The Cycle of Life as told by A.E. Housman...

This review refers to the Dover Thrift Edition Paperback of "A Shropshire Lad"....Without getting too analytical of the poetry itself or the meaning of Housman's works,as I am not a poet myself, I will say that I throughly enjoyed this edition of "A Shropshire Lad". Although Housman's words at times may seem a bit like the antedote to exhilaration, he seems to speak from the heart and wisely about the cycle of life. The never ending scheme of things.The seasons and the earth changing year by year. Young men falling in love, going off to war, coming home wounded, dead, or finding their loves no longer want them. It brought to mind for me, the song by Peter, Paul and Mary "Where Have All The Flowers Gone".Although these words were first published well over 100 years ago, I found there is still meaning in his words.Many of the lines in this book I found to still be quoted today. For example in poem LVI-"The Day of Battle", he ponders this:"Comrade, if to turn and flyMade a soldier never die,Fly I would, for who would not?Tis sure no pleasure to be shotBut since the man that runs awayLives to die another day,And cowards' funerals, when they come,Are not wept so well at home,........."This Dover Thrift Edition is a great value for the price. It contains all sixty-three original poems of "A Shropshire Lad" including XIX-"To An Athlete Dying Young"(which you've heard if you have seen the film "Out of Africa"). It has an index with notes on the text which will clarify some of the names and places Housman uses that might be of geographic or historical value to the reader, and also has an index of the first lines, helpful in finding a specific poem. It's a small lightweight book you can easily throw in your purse, briefcase or even a large pocket, that you can pull out to read while you have time to kill or while traveling. It's something to add to your cart when you need just a little bit more to put you into that free-shipping catagory!Dover Thrift has many of these little books of great literary works, I plan on adding more to my collection....enjoy....Laurie

ghost-like remembrances of forgotten way of life.
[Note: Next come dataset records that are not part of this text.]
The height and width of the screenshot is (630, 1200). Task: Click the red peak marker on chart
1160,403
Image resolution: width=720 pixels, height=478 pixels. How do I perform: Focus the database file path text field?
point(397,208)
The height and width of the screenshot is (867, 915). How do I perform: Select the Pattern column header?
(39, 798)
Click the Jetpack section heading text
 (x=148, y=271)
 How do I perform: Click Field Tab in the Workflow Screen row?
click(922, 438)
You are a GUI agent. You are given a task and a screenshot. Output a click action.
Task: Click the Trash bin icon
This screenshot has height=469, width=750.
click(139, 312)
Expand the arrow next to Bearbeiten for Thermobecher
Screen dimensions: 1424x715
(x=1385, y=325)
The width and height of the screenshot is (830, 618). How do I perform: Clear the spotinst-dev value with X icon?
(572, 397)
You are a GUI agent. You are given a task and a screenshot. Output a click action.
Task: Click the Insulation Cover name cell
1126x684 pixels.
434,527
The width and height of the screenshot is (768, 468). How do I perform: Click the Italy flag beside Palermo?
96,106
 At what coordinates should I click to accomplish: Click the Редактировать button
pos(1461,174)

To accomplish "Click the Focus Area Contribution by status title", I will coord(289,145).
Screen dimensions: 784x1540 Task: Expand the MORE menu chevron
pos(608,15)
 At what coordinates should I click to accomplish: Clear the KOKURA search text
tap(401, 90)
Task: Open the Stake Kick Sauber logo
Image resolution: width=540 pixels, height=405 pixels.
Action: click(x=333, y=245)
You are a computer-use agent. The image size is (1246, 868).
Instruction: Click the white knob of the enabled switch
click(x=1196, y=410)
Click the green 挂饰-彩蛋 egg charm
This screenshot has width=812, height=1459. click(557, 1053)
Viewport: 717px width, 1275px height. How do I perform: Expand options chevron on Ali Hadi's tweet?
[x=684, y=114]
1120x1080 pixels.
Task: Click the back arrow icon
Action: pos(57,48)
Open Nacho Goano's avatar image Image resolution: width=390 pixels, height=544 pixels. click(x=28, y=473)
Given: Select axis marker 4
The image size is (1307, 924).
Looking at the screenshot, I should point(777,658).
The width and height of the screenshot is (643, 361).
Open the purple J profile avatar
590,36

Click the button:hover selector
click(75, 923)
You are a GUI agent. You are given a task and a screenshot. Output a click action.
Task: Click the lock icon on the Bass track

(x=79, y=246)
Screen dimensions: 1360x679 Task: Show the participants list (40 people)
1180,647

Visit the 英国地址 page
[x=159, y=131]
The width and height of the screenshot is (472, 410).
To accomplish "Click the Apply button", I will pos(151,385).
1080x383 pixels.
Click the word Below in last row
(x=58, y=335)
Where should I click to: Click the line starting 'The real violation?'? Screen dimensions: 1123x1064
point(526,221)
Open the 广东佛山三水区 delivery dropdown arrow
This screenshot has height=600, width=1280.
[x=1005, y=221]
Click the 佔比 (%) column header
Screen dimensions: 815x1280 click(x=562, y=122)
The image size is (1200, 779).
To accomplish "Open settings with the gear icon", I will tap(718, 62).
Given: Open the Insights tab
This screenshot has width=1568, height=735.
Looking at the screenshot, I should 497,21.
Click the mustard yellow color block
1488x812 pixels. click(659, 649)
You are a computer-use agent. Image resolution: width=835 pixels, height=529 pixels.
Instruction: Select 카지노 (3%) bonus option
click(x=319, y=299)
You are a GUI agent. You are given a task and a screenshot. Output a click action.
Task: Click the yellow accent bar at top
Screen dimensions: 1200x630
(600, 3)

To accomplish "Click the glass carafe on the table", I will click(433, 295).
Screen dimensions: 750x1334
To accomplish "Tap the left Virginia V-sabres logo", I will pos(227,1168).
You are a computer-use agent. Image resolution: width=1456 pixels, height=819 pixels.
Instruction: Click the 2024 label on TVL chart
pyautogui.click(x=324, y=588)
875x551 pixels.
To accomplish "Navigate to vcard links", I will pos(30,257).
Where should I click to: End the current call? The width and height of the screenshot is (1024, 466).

the title of 'A Shropshire Lad' indicates both rural specificity and human universality, and it is in the gap between the two that the poems' tension and tragedy lie. they evoke a timeless pastoral world, of streams, plains and roses; of ploughing, carousing and love-making; of villages, churches and football; all belonging to the unchanging cycle of the seasons. In this context man as a type, as a member of a community, is eternal also, not least in the folk idiom in which Housman's classical clarity is decaptively cloaked.as an individual, however, the 'lad' is insubstantial, doomed to leave or die as rural life continues unchanging without him. Many of the poems are narrated by exiles or ghosts, crushed to find the old routine the same as if they had never existed - the phantom of 'Is my team ploughing?' discovers even his grieving sweetheart now warm in his interlocutor's bed; he of 'Bredon Hill' plans his wedding, only to attend his own funeral.Housman uses a direct and simple vocabulary and metre with devastating resonances, the very music of the poetry at once rooted in the eternal communal land and yet indicative of sadness and loss. Written in 1896, the irony of death and change in the never-ending countryside was doubled by the reality that the countryside was changing, that the centuries-old lifestyles were being encroached on by industry and modernity - what seemed to be inviolable itself becomes obsolete. in hindsight, a third, poignant irony is added - within 20 years of publication, these lads would be sent to the slaughter in World War One, as previsioned in 'On the idle hill of summer'. One of Housman's greatest admirers, the composer George Butterworth, who wrote two song-cycles based on these beautiful poems, would be one such victim.